2686742, 10/10. i accidently clicked one i didn't wanna choose and it ended up correct
Posted by FortifiedLive, Mon Apr-16-12 02:41 PM
correct
2686867, I went 8 out of 10, and Keith is my all time Favorite rapper
Posted by Adwhizz, Mon Apr-16-12 06:21 PM
So yea that's crazy how similar they are
2686906, That was a lot of fun, I got 8/10.
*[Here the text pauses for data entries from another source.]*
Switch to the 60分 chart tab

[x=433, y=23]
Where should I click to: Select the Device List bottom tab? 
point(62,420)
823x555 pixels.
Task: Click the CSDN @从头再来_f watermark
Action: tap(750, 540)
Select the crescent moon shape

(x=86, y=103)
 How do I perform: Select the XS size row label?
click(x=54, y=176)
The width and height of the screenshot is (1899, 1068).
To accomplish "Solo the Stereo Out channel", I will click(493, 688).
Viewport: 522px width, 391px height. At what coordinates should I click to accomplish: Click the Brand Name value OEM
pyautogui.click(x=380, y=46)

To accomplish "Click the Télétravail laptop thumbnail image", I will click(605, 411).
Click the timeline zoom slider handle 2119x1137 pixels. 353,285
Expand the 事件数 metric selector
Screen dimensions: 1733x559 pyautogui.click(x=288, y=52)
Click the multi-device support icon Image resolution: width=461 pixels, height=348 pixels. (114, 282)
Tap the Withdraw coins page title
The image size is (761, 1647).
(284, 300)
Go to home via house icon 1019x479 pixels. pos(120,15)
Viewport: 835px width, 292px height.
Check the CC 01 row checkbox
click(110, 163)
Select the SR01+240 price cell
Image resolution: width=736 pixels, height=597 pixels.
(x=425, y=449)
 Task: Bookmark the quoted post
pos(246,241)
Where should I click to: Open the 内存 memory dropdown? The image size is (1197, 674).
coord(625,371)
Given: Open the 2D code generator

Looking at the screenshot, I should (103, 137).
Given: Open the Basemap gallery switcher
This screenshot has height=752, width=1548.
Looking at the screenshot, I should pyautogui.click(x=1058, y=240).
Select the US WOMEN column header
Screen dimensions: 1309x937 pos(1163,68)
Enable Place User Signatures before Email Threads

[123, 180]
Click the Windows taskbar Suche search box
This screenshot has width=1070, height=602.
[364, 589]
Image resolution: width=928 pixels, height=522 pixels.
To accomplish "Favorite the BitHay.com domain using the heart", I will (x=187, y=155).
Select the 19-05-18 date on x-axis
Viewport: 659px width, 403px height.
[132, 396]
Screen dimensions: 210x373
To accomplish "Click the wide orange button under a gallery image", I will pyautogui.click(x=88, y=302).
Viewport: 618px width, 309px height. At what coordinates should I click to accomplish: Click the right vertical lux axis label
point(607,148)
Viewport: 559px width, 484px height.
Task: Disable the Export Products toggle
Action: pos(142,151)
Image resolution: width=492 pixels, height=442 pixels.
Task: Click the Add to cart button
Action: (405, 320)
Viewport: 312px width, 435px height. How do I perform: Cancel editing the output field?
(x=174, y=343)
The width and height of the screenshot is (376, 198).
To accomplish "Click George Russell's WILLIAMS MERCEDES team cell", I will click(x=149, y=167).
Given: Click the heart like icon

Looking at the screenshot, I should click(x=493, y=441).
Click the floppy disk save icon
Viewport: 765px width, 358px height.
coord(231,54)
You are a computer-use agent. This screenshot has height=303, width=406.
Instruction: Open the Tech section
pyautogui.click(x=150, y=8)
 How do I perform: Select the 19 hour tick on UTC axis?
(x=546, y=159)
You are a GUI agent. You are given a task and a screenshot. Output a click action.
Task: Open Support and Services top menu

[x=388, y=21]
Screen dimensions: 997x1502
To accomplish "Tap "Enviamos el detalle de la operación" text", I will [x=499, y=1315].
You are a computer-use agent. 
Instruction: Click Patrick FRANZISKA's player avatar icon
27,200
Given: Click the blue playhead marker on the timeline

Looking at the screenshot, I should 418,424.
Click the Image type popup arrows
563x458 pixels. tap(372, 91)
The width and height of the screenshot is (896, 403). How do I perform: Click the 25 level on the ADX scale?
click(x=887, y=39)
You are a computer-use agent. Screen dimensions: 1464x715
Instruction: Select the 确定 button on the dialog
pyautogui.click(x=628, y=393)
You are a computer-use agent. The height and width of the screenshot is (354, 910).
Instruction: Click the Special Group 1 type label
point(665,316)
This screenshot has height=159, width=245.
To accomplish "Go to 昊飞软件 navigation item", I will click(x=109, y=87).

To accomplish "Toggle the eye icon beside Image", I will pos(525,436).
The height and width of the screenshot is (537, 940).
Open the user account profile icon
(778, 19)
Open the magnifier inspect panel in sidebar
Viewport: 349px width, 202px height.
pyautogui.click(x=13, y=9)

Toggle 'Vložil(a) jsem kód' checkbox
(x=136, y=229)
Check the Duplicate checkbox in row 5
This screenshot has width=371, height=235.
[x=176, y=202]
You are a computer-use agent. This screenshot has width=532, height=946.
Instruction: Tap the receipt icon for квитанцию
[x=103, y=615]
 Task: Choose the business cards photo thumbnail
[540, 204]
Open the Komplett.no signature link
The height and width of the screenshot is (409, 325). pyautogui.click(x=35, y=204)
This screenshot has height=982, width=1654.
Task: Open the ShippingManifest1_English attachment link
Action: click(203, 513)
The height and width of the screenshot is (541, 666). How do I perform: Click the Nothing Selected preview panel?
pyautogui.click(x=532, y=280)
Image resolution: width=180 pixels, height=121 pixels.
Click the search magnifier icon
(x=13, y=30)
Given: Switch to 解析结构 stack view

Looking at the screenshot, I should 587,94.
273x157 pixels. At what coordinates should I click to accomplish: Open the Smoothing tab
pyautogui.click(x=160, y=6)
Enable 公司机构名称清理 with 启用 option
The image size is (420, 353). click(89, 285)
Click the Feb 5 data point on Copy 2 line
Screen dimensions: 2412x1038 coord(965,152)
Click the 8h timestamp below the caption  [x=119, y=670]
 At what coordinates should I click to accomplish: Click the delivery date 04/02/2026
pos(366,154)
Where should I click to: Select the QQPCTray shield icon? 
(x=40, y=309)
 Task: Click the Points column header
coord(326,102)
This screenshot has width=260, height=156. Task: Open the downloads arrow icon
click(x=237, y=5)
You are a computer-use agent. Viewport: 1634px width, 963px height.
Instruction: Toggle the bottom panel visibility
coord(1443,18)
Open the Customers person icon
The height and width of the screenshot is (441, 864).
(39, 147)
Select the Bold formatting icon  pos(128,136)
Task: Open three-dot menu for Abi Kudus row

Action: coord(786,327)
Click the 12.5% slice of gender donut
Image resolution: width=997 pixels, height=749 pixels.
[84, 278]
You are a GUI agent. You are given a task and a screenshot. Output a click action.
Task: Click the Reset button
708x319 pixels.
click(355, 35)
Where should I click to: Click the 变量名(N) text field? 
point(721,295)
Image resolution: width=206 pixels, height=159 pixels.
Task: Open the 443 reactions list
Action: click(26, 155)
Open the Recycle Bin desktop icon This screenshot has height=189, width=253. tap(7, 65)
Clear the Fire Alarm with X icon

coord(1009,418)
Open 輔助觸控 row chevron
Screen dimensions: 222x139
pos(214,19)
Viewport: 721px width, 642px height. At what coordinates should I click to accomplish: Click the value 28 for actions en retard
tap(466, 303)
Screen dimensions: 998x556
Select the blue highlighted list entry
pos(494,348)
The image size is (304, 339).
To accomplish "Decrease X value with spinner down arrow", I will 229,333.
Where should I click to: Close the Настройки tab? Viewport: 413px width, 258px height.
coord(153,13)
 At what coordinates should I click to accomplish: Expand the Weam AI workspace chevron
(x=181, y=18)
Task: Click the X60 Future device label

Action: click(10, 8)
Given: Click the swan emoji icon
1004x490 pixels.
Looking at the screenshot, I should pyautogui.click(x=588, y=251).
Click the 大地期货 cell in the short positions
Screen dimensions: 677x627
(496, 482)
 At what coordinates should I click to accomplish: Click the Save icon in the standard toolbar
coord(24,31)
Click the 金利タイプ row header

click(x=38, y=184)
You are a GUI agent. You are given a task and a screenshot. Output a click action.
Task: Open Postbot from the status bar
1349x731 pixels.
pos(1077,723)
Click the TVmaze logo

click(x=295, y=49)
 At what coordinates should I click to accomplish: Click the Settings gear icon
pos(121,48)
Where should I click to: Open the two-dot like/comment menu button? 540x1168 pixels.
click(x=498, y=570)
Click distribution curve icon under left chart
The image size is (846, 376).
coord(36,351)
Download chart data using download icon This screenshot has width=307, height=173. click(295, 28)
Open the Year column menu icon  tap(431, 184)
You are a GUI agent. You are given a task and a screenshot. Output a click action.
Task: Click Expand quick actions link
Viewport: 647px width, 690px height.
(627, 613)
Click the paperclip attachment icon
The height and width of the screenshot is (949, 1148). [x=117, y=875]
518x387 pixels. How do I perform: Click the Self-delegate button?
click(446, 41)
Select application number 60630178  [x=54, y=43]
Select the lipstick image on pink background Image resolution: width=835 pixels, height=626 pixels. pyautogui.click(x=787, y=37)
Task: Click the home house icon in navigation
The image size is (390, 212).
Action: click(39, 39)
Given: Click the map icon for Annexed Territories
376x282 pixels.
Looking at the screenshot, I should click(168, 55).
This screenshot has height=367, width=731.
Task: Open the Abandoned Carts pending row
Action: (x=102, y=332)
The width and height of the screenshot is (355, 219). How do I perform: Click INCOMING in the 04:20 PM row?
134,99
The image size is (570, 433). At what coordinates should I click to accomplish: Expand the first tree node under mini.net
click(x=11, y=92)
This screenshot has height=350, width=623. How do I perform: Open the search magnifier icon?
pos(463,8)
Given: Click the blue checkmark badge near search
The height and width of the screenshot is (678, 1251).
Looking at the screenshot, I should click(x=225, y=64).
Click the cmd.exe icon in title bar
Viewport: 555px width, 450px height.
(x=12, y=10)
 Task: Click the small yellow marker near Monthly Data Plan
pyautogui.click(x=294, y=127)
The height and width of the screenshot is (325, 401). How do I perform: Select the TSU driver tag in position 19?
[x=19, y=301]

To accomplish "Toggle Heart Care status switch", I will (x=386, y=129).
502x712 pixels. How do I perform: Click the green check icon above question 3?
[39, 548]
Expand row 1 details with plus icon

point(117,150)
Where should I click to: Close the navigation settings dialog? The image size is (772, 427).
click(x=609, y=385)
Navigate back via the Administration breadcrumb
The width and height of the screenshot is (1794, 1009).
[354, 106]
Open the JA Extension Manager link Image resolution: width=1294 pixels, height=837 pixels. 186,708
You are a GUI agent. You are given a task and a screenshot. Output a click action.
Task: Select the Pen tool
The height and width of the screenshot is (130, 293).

Posted by cidolfas, Mon Apr-16-12 07:45 PM
2686909, My friend sent me this last week. 6/10
Posted by Brew, Mon Apr-16-12 07:58 PM
And I'm a huge Kool Keith fan. This idea was really funny.
2686953, 7/10
Posted by astralblak, Mon Apr-16-12 09:28 PM
.
2686987, 9/10
Posted by Roadblock, Mon Apr-16-12 11:04 PM
2687027, I'm astonished that I got 0/10. Joyce MUST be an emcee
Posted by kwez, Tue Apr-17-12 02:43 AM
2687034, On second thought, the site has a bug that sometimes posts 0/10
Posted by kwez, Tue Apr-17-12 04:31 AM
But thats still cool though.

That "Kissed the plump mellow yellow smellow melons of her rump." one is crazy.

************************
2687042, aha, there was my issue, went from 0 to 10 to 10 of 10 on second try
Posted by Bombastic, Tue Apr-17-12 06:35 AM
but the 0 for 10 doesn't list the actual quotes & for some reason I just took their word for it.